> **THE EXERCISE**:
In the text on real estate cutbacks, how many employees did Knotel lay off worldwide?

And real estate's no different.

In the last month, countless real estate firms have announced layoffs, cutbacks, and even the closure of entire offices and lines of business. Opendoor and Zillow (NASDAQ: Z) (NASDAQ: ZG) stopped buying houses. Lenders stopped issuing non-qualifying mortgage (non-QM) loans. Zillow even pulled back on contracts already in progress.

Here's a quick synopsis of some of the biggest moves as of late:


Real estate brokerage Compass announced the layoffs of about 15% of its total workforce last week. The move impacted around 375 employees and came despite CEO Robert Reffkin reducing his own salary to $0. The rest of the company's executive team also agreed to 25% reductions in pay.


Vacasa, a short-term rental management platform, announced recently it would begin laying off workers across all levels, both in its Portland offices and in those in Boise, Idaho. Its interim CEO, Matt Roberts, has agreed to take no pay for the remainder of the year, and the rest of the leadership team will see a 50% decrease in salary. The company will also be moving many full-time employees to part-time status, cutting their hours -- and pay -- in half.


Knotel, which offers flexible office space rentals, slashed its workforce in half just a few days ago, laying off 127 employees worldwide and furloughing another 68. When announcing the move, CEO Amol Sarva said, "Business as usual is over."


Realogy (NYSE: RLGY), which owns brands like Century 21, Coldwell Banker, ERA, and Sotheby's International Realty, hasn't made layoffs just yet, but they did announce company-wide workweek reductions for most of their employees. CEO Ryan Schneider has also agreed to a 90% cutback in salary.

> **SUPPLIED DATA**:
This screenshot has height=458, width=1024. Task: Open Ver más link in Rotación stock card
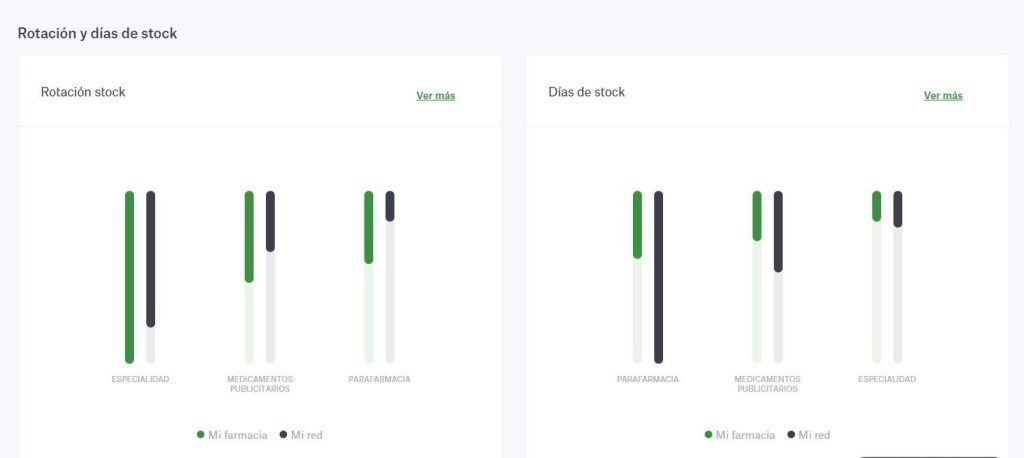click(436, 95)
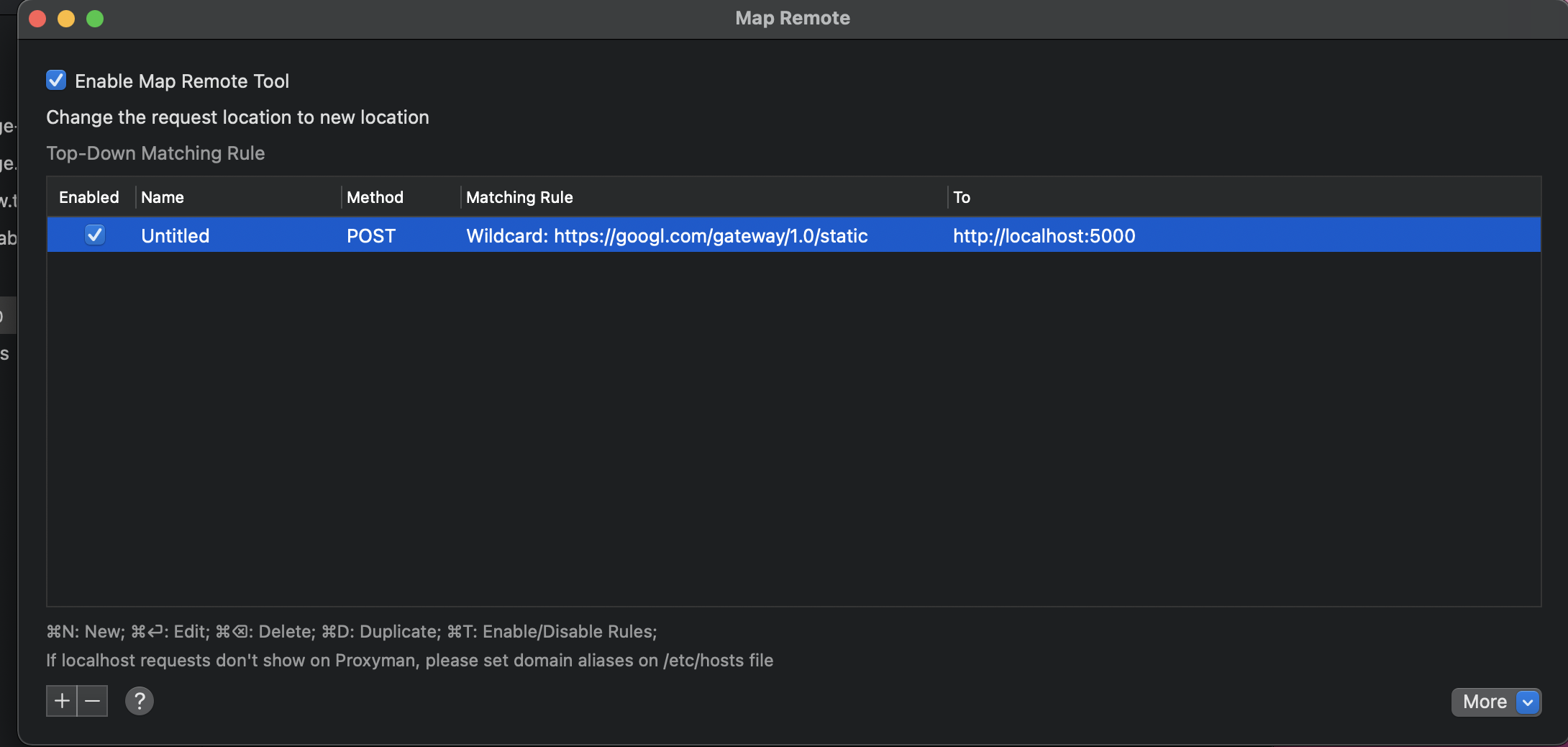
Task: Click the green zoom traffic light icon
Action: pos(94,19)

> **EXERCISE SOLUTION**:
127 employees